Intinya… Konflik Iran dengan Amerika Serikat dan Israel memicu dinamika diplomatik global. Putin mendorong solusi diplomatik, Iran menegaskan hak mempertahankan kedaulatan, sementara Trump mengklaim operasi militer terhadap Iran hampir selesai setelah ribuan target militer dihantam.
Presiden Rusia Vladimir Putin dan Presiden Amerika Serikat Donald Trump melakukan percakapan telepon pada Senin (9/3) waktu setempat untuk membahas eskalasi konflik di Timur Tengah, khususnya perang antara Iran melawan Amerika Serikat dan Israel.
Penasihat kebijakan luar negeri Kremlin, Yuri Ushakov, menyebut percakapan yang berlangsung sekitar satu jam itu dilakukan atas inisiatif Amerika Serikat. Dalam pembicaraan tersebut, kedua pemimpin membahas berbagai isu internasional, termasuk konflik Iran, situasi di Ukraina, dan kondisi politik di Venezuela.
Ushakov mengatakan Putin menekankan pentingnya penyelesaian cepat terhadap konflik Iran melalui jalur politik dan diplomatik. Menurutnya, Rusia telah melakukan sejumlah kontak dengan para pemimpin negara Teluk, Presiden Iran Masoud Pezeshkian, serta sejumlah pemimpin lain guna mendorong stabilitas kawasan.
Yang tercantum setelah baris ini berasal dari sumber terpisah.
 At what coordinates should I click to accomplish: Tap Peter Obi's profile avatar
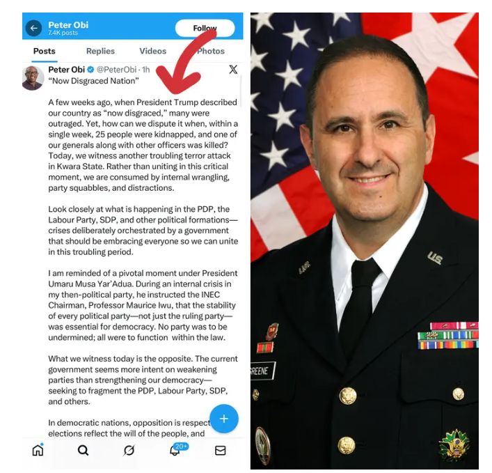point(33,78)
Di sisi lain, Pezeshkian dalam percakapan telepon terpisah dengan Putin menegaskan komitmen Iran untuk mempertahankan kedaulatan negaranya di tengah serangan Amerika Serikat dan Israel yang dimulai pada 28 Februari lalu. Serangan tersebut menewaskan Pemimpin Tertinggi Iran, Ayatollah Seyyed Ali Khamenei.
Iran kemudian membalas dengan meluncurkan serangan rudal dan drone ke wilayah Israel serta pangkalan militer Amerika Serikat di kawasan tersebut. Pezeshkian menyebut serangan balasan terhadap pangkalan militer AS bersifat defensif dan bertujuan melindungi keamanan nasional Iran.
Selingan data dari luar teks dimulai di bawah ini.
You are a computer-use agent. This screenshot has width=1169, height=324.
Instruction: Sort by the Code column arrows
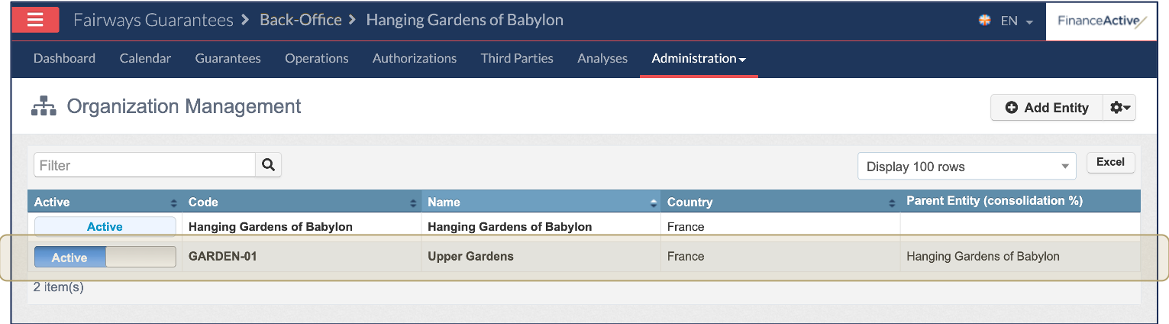(x=413, y=203)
Ia juga mengecam tindakan Amerika Serikat dan Israel yang disebutnya sebagai pelanggaran hukum internasional. Pezeshkian meminta Rusia menggunakan pengaruh internasionalnya untuk mendukung hak Iran dalam menghadapi agresi tersebut.
Sementara itu, Presiden AS Donald Trump menyatakan operasi militer terhadap Iran berjalan jauh lebih cepat dari perkiraan. Dalam wawancara telepon dengan CBS News, Trump mengklaim militer AS telah menyerang lebih dari 3.000 target di Iran pada minggu pertama operasi yang diberi nama “Operation Epic Fury”.
Trump bahkan menyebut perang melawan Iran “hampir sepenuhnya selesai”, dengan alasan kemampuan militer Iran telah melemah secara signifikan. Meski demikian, Trump menambahkan bahwa berakhirnya perang masih bergantung pada perkembangan situasi dan keputusan berbagai pihak yang terlibat dalam konflik tersebut.